Scientific classification
- Kingdom: Animalia
- Phylum: Chordata
- Class: Mammalia
- Order: Rodentia
- Family: Ctenomyidae
- Genus: Ctenomys
- Species: C. emilianus
- Binomial name: Ctenomys emilianus Thomas & St. Leger, 1926

= Emily's tuco-tuco =

- Genus: Ctenomys
- Species: emilianus
- Authority: Thomas & St. Leger, 1926
- Conservation status: LC

Species of rodent

Emily's tuco-tuco (Ctenomys emilianus), also called Emilio's tuco-tuco, is a species of rodent in the family Ctenomyidae. It is endemic to Argentina. This species was named after Emilio Budin, an Argentine specimen collector who worked with Oldfield Thomas.

==Description==
Emily's tuco-tuco grows to a total length of 264 to 302 mm including a tail of 75 to 93 mm.
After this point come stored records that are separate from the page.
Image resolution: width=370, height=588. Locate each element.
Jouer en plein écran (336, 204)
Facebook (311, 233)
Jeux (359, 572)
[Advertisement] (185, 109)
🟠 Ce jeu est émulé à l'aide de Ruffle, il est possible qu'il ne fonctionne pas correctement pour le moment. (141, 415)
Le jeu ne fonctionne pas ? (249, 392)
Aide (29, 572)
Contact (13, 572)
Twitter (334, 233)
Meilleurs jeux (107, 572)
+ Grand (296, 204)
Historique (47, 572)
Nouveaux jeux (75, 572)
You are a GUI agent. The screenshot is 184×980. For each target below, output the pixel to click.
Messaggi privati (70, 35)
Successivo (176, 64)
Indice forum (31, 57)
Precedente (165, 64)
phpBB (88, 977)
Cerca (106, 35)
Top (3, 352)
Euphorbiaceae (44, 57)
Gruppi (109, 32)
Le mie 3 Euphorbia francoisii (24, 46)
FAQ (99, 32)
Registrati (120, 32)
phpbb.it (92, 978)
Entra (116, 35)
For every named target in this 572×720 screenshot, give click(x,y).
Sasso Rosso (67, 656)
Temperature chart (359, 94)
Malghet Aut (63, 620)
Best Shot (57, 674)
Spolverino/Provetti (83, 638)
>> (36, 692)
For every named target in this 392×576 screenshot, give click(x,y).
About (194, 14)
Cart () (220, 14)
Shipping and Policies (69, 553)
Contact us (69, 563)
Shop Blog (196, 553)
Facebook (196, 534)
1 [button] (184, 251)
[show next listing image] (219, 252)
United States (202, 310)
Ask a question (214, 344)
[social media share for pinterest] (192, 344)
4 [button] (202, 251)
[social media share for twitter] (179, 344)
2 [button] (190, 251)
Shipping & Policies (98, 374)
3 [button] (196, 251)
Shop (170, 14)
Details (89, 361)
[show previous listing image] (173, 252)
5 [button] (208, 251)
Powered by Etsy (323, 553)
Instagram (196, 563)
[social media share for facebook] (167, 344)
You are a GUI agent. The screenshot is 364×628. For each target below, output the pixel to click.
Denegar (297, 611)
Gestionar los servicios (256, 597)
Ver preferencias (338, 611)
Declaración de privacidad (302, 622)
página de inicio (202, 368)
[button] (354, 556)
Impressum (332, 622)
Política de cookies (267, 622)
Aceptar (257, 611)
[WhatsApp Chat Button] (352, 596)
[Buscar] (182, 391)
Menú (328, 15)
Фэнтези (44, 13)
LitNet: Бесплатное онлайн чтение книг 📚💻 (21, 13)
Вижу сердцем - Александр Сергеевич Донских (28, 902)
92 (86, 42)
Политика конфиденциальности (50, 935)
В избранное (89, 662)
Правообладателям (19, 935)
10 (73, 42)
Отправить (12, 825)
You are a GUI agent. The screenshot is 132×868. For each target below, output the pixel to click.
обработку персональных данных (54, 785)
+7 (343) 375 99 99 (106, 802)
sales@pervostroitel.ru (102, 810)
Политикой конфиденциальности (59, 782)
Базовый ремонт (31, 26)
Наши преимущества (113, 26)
The coat is a uniform, glossy fawn or pale greyish-brown, often with an almost pink cast, and no black markings. The flanks and underparts are whitish, and this colouring extends onto the thighs and hips, contrasting with the much browner colour of the rump. The feet and tail are whitish and there is hardly any black in the crest on the tail.

==Distribution and habitat==
Emily's tuco-tuco is endemic to west central Argentina where it is present as several separate populations in the Province of Neuquén. Its habitat is areas of sand dunes at altitudes of about 800 m.